LISP, standing for list processor, was created by John McCarthy in 1958 while he was at MIT and in 1960 he published its design in a paper in the Communications of the ACM, entitled "Recursive Functions of Symbolic Expressions and Their Computation by Machine, Part I". One of LISP's major data structures is the linked list. By the early 1960s, the utility of both linked lists and languages which use these structures as their primary data representation was well established. Bert Green of the MIT Lincoln Laboratory published a review article entitled "Computer languages for symbol manipulation" in IRE Transactions on Human Factors in Electronics in March 1961 which summarized the advantages of the linked list approach. A later review article, "A Comparison of list-processing computer languages" by Bobrow and Raphael, appeared in Communications of the ACM in April 1964.

Several operating systems developed by Technical Systems Consultants (originally of West Lafayette Indiana, and later of Chapel Hill, North Carolina) used singly linked lists as file structures. A directory entry pointed to the first sector of a file, and succeeding portions of the file were located by traversing pointers. Systems using this technique included Flex (for the Motorola 6800 CPU), mini-Flex (same CPU), and Flex9 (for the Motorola 6809 CPU). A variant developed by TSC for and marketed by Smoke Signal Broadcasting in California, used doubly linked lists in the same manner.

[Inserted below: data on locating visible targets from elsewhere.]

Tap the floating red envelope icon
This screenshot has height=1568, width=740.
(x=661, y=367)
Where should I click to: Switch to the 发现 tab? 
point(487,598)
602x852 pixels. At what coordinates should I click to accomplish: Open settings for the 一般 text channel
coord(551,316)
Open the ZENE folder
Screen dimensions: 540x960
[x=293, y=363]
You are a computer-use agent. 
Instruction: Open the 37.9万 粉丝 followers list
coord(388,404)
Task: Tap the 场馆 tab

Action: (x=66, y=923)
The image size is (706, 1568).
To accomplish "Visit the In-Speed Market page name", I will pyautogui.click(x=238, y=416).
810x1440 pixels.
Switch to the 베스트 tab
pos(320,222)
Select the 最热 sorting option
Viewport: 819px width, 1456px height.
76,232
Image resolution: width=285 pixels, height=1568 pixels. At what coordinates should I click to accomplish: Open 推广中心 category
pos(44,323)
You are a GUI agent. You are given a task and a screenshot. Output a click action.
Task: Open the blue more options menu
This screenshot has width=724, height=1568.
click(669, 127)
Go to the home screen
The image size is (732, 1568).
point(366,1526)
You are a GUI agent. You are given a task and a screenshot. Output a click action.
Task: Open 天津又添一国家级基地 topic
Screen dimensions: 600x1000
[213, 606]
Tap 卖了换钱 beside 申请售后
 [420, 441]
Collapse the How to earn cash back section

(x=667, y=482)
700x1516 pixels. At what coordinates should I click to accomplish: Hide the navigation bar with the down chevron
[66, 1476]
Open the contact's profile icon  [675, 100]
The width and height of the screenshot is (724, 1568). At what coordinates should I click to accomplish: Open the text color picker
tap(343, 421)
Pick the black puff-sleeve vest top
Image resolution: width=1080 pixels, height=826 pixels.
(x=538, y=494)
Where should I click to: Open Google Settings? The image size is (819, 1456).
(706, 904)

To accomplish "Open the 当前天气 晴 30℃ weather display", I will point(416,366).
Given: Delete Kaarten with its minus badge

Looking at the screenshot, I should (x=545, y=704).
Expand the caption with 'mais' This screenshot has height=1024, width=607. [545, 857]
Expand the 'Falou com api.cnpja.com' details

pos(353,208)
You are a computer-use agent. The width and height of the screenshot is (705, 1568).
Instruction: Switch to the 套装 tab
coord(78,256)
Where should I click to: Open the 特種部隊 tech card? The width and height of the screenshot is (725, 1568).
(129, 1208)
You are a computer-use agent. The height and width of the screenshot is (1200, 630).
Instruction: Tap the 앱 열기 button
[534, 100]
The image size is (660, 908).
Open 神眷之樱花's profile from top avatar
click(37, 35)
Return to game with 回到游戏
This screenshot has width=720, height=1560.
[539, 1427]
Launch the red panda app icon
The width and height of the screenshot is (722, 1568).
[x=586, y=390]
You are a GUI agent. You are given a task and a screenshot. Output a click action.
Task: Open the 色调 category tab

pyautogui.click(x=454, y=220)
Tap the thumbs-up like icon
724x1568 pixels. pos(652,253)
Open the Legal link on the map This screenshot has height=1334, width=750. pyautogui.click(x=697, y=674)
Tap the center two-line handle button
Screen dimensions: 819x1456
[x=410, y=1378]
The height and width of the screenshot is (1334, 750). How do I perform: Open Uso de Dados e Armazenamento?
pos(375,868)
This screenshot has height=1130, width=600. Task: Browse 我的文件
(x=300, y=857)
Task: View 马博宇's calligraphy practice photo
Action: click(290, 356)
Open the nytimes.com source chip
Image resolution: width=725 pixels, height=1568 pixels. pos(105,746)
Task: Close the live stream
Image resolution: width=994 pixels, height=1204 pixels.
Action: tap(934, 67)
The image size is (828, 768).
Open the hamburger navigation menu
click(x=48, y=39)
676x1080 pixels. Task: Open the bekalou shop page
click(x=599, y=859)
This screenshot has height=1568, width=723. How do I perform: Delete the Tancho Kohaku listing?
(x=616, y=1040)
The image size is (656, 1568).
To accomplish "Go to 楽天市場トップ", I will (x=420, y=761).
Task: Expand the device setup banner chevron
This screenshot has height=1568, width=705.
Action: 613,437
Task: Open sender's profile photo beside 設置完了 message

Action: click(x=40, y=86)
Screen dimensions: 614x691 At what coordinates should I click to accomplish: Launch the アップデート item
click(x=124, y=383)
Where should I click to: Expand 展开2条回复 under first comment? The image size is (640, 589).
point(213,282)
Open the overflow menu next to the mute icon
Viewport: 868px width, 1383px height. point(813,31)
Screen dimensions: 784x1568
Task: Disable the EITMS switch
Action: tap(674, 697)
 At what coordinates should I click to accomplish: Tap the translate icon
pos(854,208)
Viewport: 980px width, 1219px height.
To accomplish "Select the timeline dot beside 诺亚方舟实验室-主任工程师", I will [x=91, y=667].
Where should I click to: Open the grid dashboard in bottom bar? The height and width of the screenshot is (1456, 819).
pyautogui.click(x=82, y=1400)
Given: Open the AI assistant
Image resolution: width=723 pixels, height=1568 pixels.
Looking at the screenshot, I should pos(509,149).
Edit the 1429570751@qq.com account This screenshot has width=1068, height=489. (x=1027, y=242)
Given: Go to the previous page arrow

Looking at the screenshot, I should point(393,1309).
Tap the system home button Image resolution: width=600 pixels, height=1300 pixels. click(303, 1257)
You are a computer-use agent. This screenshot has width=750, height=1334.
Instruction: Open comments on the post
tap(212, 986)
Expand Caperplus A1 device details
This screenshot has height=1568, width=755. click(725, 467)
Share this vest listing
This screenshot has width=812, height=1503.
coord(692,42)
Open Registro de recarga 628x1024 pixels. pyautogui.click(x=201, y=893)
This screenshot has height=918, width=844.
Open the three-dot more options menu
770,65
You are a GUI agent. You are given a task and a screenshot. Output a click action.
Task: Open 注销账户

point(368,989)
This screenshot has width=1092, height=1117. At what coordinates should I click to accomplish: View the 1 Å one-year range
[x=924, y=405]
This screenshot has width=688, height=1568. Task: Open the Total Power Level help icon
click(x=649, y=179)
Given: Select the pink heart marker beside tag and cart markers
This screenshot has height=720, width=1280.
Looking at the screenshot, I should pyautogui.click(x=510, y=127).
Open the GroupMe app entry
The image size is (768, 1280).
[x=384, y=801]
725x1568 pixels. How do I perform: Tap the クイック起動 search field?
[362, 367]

The TSS/360 operating system, developed by IBM for the System 360/370 machines, used a double linked list for their file system catalog. The directory structure was similar to Unix, where a directory could contain files and/or other directories and extend to any depth. A utility flea was created to fix file system problems after a crash, since modified portions of the file catalog were sometimes in memory when a crash occurred. Problems were detected by comparing the forward and backward links for consistency. If a forward link was corrupt, then if a backward link to the infected node was found, the forward link was set to the node with the backward link. A humorous comment in the source code where this utility was invoked stated "Everyone knows a flea collar gets rid of bugs in cats".